Les jeunes camerounais et la question de l’emploi
Un taux de chômage toujours important
Le pourcentage exact reste cependant plutôt flou.
C’est clairement l’un des problèmes les plus importants de la jeunesse camerounaise. Et l’on s’en rend compte tous les jours, lorsqu’on entend parler les jeunes. La plainte la plus récurrente porte sur la difficulté à trouver un emploi.
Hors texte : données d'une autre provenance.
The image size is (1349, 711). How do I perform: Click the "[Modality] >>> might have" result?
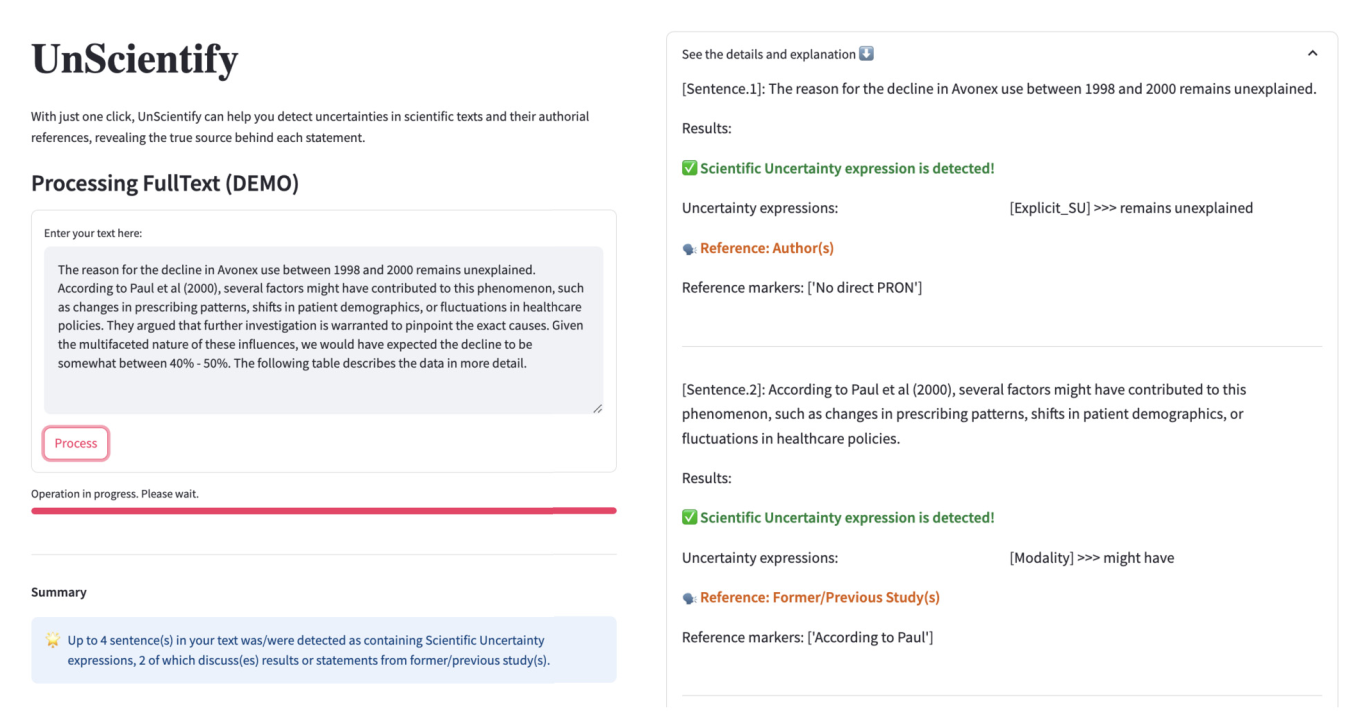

Le président de la République, Paul Biya, s’est lui-même, à maintes reprises, exprimé sur la question. Le 10 février 2005, lors de son discours à la jeunesse, il déclarait : «L’une de nos grandes ambitions, c’est en effet de lancer de vastes projets agricoles; industriels; touristiques, etc. Ce qui devrait créer de véritables gisements d’emplois et donner aux plus entreprenants l’opportunité de créer leur propre entreprise, petite ou moyenne ».
Certes, le taux de chômage avancé par le président de la République, lors de son discours du 10 février 2007, à savoir 13%, a été jugé fort inférieur par certains observateurs, qui avançaient un chiffre tournant autour de 25%. «S’agissant de l’emploi, l’Etat a déjà donné l’exemple en autorisant d’importants recrutements dans l’Armée et la Police», lançait le chef de l’Etat le 31 décembre 2008.
La situation était déjà fort complexe, lorsque la crise financière internationale s’est signalée. Certes, le Cameroun, comme d’autres Etats d’Afrique, n’a pas été spécialement frappé, mais, dans certains secteurs, plusieurs employés ont perdu leur emploi. Il s’agit notamment du secteur du bois. Des scieries et autres entreprises proches se sont séparées de certains de leurs employés parce que l’activité s’est soudain réduite.
En 1990, le Fonds national de l’Emploi a été créé dans le but de trouver une solution au problème. Sa mission principale était de promouvoir l’emploi sur l’ensemble du territoire national. Aujourd’hui, cet organisme a mené un certain nombre d’activités. A côté, des privés se sont lancés aussi dans le «business» de la promotion de l’emploi.